A clearly irritated Judge William Mudd put off the sentencing, which had been slated for Friday, saying, "I'm in a box" because the defense argument is required by California law.

Westerfield, a 50-year-old engineer, was convicted by a six-man, six-woman jury on August 21 for murdering 7-year-old Danielle, the daughter of his neighbors.

The jury recommended the death penalty for Westerfield.

Defense attorney Steven Feldman told Mudd the defense was not ready, citing his recent surgery, personal problems involving the attorneys, and repeated media requests the defense had been required to respond to.

"We have moved as expeditiously as we could," said Feldman. He requested additional 60 days to get ready to make the argument.

"In this state, juries don't sentence people to death, judges do. In this state there is an automatic motion to modify [the death sentence] that is required by the defense, which is generally submitted in writing but can be orally done. The defense has just told me they are not prepared to do it. ... I'm in a box and I have no choice" but to grant a continuance, putting off the sentencing, Mudd said.

However, he said he would not grant the 60 days Feldman requested but "five weeks going into six" with the hearing scheduled for January 3.

Danielle van Dam was murdered by David Westerfield in February.
Danielle van Dam was murdered by David Westerfield in February.

He said he was "not inclined" to grant any more continuances.

Westerfield's arrest and trial was the first of what became a long list of high-profile cases of missing and slain children in the United States this year.
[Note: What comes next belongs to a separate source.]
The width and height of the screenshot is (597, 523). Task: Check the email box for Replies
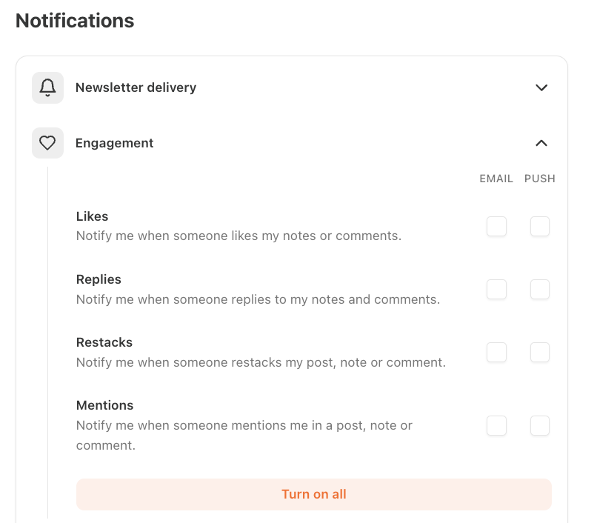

In pressing for the death penalty, prosecutor Jeff Dusek argued Westerfield showed "no compassion, no mercy, no pity" when he yanked the girl from her bed in the middle of the night late February 1 or early February 2, murdered her and then dumped her body. Danielle's body was found February 27 along a desert road.
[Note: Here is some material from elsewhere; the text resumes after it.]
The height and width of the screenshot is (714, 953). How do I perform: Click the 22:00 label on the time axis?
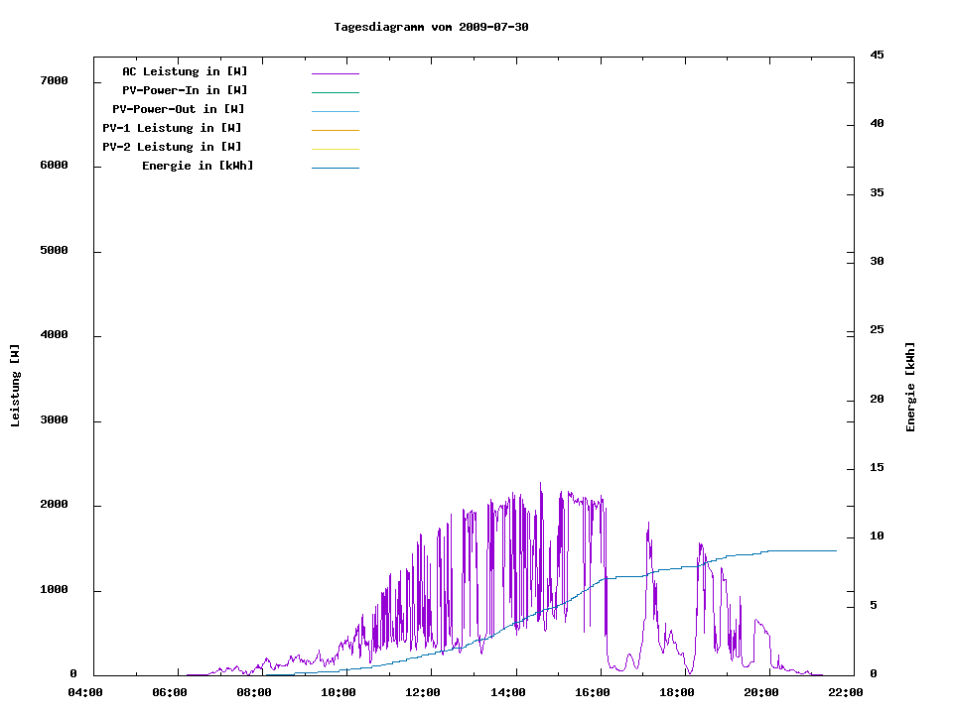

Westerfield was a focus of the police investigation from the beginning and was arrested based on physical evidence, including a blood-stained jacket and Danielle's fingerprints and DNA found in his house and mobile home.

Defense attorneys argued that her DNA was left in the house when Danielle and her mother came to sell Girl Scout cookies, and they said neighborhood children sometimes played in the trailer when it was parked at a nearby park. They said investigators found no evidence Westerfield was ever inside the van Dam home.